Politique

Les lettres d'amour de François M.

Une vocation d'écrivain et une plume aussi précieuse que l'était Anne Pingeot à son cœur. Les lettres d'amour de François M.

C’est un livre qui rassemble plus de mille lettres envoyées par François Mitterrand à Anne Pingeot pendant trente ans. La correspondance (1.218 lettres, exactement) démarre en 1962 et s'achève en 1995, quelques semaines avant la mort de l'ancien président de la République. Vingt ans après sa disparition, la mère de Mazarine Pingeot, connue pour son extrême discrétion, a bien voulu livrer au public ces lettres très intimes, passionnées, enflammées.

La parution du livre est menée dans le plus grand secret.
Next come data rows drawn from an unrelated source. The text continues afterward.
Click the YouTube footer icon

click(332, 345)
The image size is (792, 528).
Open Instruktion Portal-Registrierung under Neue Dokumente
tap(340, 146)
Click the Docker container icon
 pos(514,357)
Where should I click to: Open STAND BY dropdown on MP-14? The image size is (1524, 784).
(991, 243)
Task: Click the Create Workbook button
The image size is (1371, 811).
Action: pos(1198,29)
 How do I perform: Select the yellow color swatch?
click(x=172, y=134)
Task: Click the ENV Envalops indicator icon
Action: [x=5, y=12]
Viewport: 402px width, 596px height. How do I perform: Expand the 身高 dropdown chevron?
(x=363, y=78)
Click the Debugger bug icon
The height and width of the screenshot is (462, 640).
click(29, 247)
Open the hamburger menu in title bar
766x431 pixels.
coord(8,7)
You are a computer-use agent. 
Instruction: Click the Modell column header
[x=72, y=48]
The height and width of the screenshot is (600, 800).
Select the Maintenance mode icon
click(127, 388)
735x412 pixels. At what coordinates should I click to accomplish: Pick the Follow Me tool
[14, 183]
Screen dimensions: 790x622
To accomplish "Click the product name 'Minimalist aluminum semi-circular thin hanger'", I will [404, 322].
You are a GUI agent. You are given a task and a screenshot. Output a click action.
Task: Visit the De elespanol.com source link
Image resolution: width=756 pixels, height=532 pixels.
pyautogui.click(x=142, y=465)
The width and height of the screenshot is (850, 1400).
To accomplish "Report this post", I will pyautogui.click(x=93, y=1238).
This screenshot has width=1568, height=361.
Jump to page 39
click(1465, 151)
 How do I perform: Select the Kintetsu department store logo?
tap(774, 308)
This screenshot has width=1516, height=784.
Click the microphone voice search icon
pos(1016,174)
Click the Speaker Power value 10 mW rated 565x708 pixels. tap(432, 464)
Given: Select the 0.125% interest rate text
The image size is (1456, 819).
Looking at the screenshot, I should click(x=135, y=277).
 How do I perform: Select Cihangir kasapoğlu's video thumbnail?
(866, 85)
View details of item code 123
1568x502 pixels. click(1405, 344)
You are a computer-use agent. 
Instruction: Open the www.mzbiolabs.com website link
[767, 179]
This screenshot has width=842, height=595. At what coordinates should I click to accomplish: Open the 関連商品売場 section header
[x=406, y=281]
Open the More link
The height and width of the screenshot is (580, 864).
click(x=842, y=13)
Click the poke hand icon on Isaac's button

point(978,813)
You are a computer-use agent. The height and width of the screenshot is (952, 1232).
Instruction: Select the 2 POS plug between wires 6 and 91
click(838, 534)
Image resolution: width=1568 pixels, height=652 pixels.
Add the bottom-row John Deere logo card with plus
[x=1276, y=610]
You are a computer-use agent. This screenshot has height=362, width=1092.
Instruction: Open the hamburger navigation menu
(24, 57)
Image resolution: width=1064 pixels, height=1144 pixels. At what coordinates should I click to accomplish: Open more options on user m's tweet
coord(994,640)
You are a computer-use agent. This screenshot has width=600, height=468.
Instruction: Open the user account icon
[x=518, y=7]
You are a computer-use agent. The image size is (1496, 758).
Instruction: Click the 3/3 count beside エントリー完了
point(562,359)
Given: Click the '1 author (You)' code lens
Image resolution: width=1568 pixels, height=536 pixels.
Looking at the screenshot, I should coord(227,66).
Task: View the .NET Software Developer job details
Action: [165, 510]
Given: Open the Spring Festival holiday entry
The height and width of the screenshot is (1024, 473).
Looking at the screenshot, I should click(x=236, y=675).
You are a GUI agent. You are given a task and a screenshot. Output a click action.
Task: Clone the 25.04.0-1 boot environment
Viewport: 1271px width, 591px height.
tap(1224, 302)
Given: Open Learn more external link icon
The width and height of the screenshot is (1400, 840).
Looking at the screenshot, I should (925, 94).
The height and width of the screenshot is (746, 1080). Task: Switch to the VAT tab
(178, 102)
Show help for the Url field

Un véritable plan média a été mis en place. La première étape a commencé, avec la publication de quelques lettres. Jérôme Garcin, qui les a toutes lues, affirme que cette correspondance amoureuse, par sa longévité, son intensité, son exclusivité, sa clandestinité et surtout sa qualité littéraire, défie en effet la raison politique.

 Si elle confirme le talent incroyable du Mitterrand écrivain, dernier président à vénérer la langue française, user du subjonctif passé, connaître le chromatisme des métaphores et pouvoir écrire, comme ici, de vibrants poèmes d'amour, elle corrige, en le réévaluant à la hausse, en lui ajoutant soudain un tremblé inédit, volage, infidèle et cynique.

En voici un extrait :

« J'ai, moi, dépassé le point du non-retour.»

(…) Mais je veux que tu saches aussi ceci: j'ai, moi, dépassé le point du non-retour. Merci ô mon Anne d'être celle par qui j'atteins le sommet de ma course: jamais plus je ne reviendrai en arrière. Je suis à toi, comme hier, aussi intensément mais par mon âme et non mon corps quand je t'écris ceci: depuis toi je ne puis qu'aller et regarder devant moi.